EXERCISE DIRECTIONS: Your answer should repeat every line of the records below in which the word "agent" appears.

%%

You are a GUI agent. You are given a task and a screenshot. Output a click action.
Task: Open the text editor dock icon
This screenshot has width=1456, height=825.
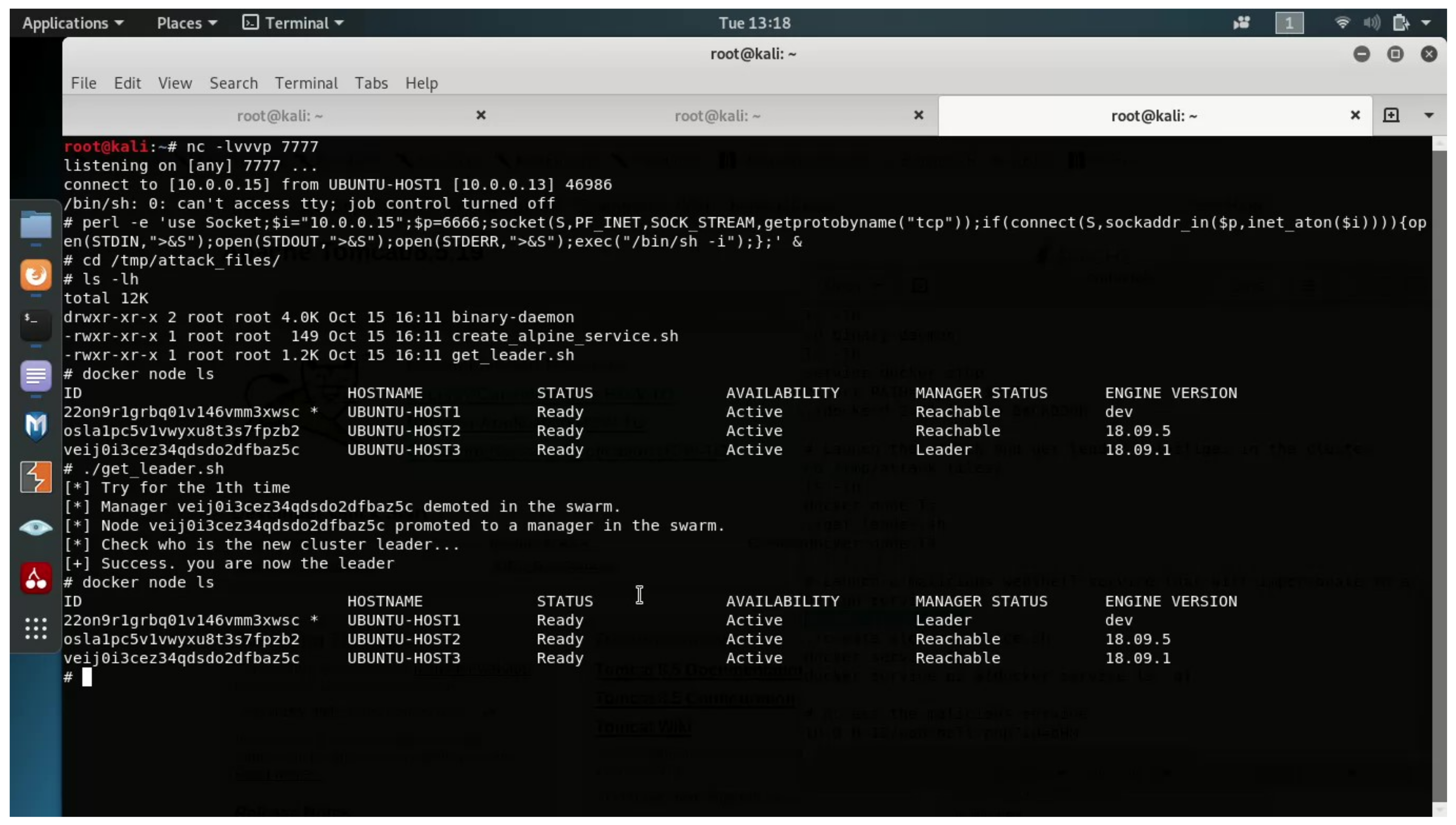(x=36, y=375)
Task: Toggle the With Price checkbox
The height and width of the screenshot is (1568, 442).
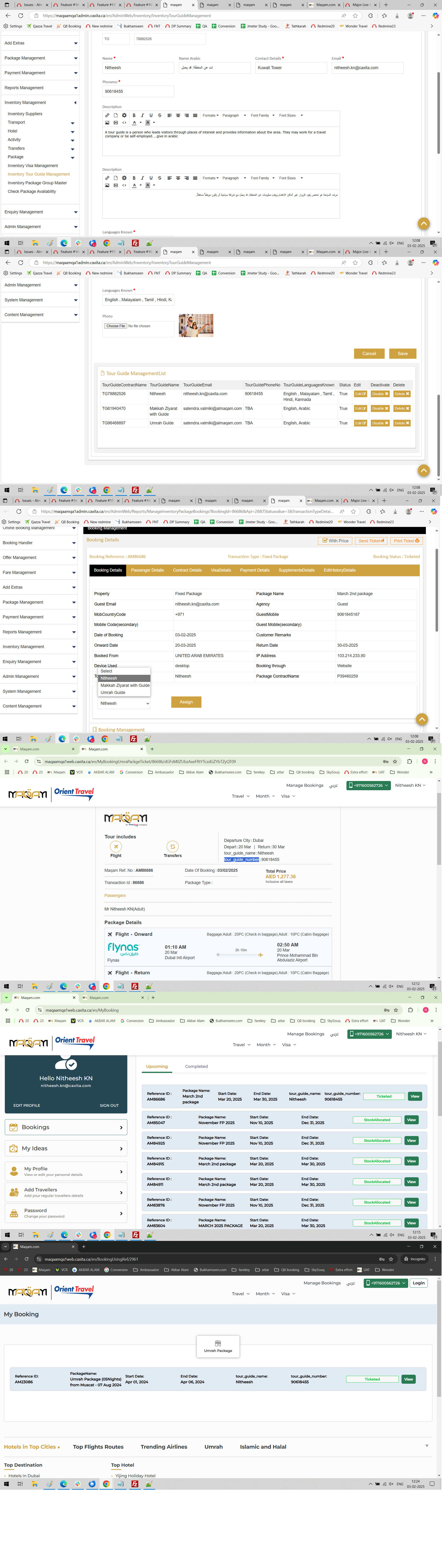Action: click(x=325, y=540)

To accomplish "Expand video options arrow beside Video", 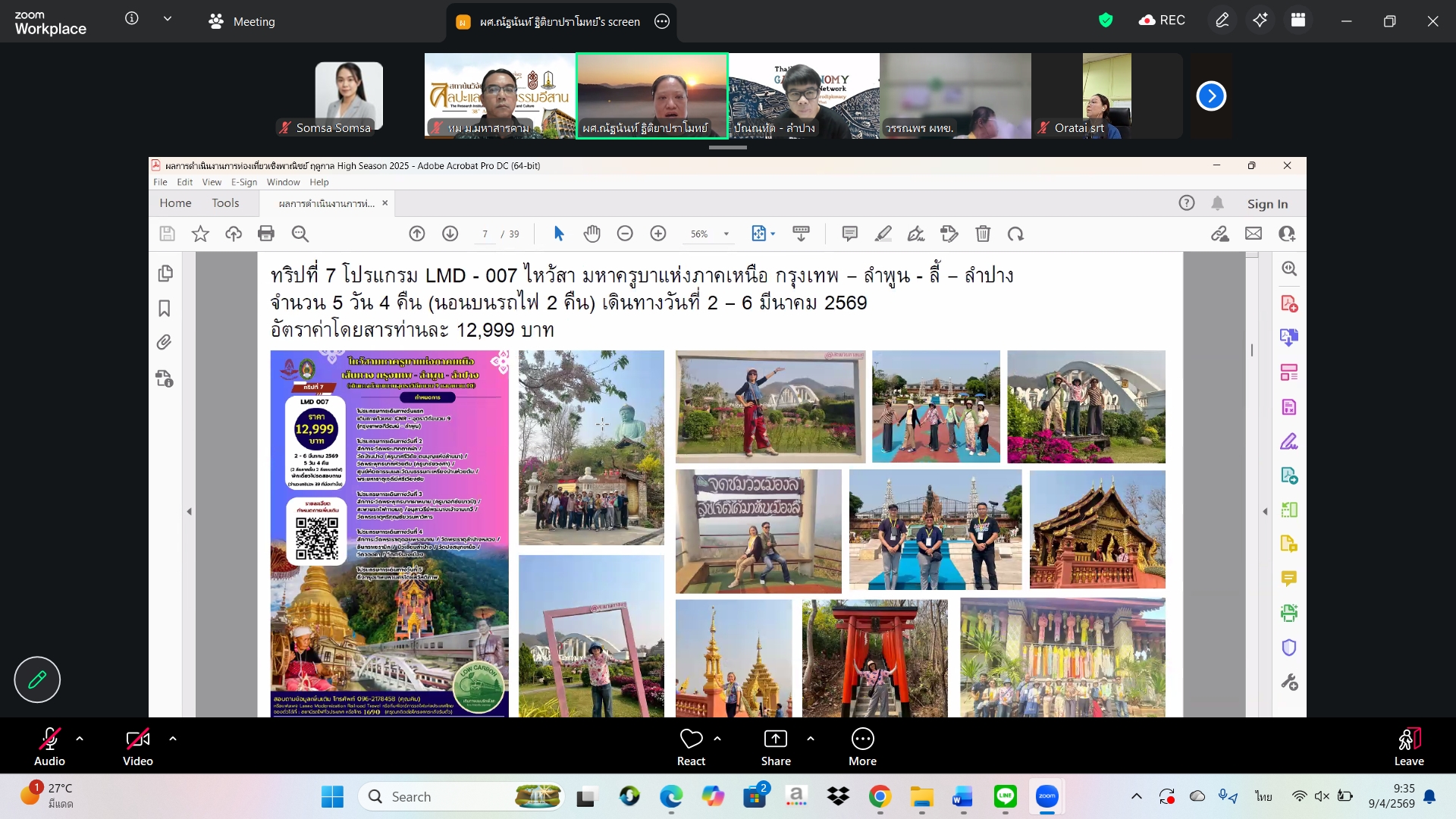I will (x=173, y=738).
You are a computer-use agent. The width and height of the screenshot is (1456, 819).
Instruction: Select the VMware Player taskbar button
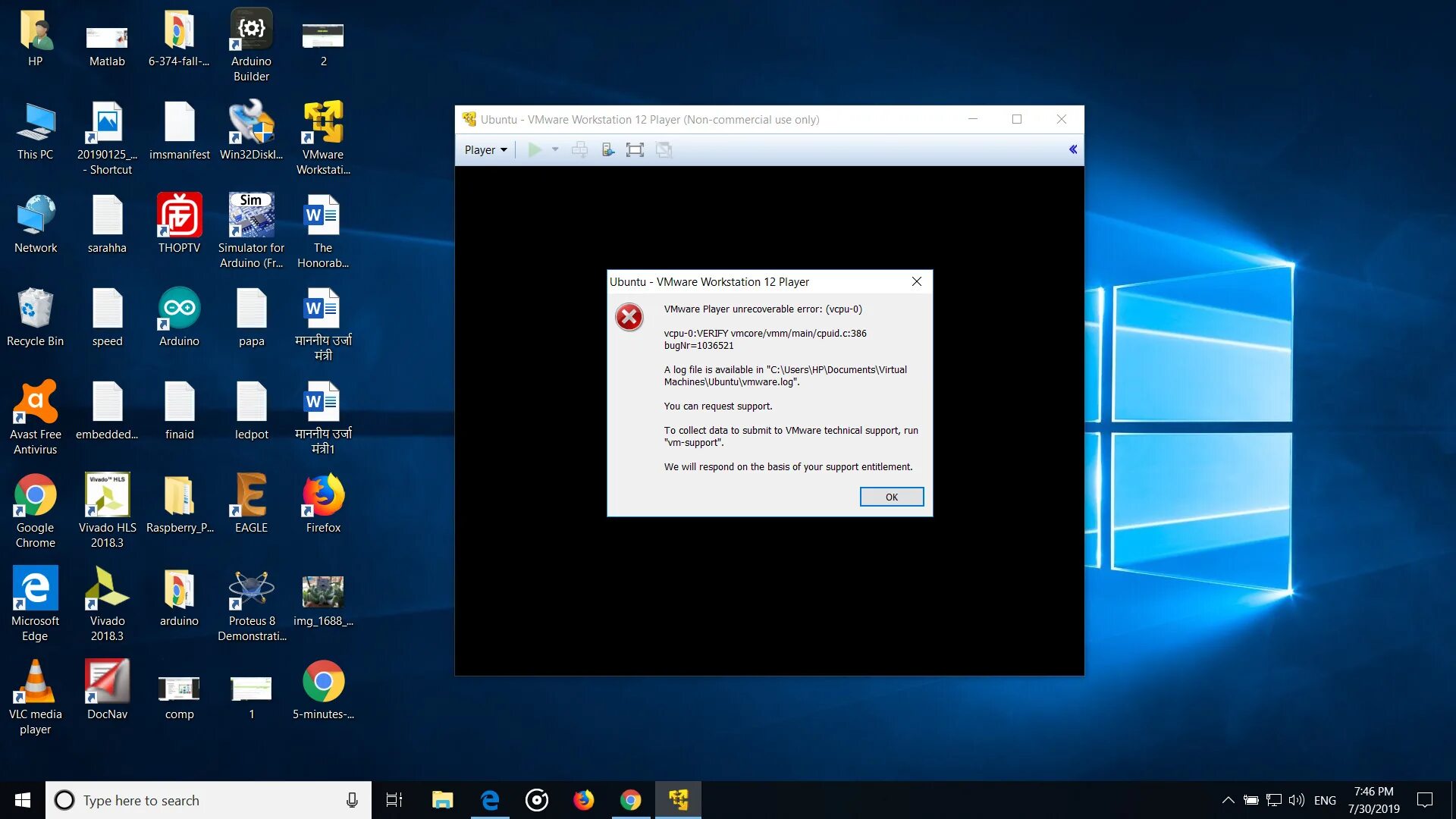[678, 800]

%%

RESULT FOR THIS TASK:
You are a GUI agent. You are given a task and a screenshot. Output a click action.
You are a computer-use agent. The width and height of the screenshot is (1456, 819).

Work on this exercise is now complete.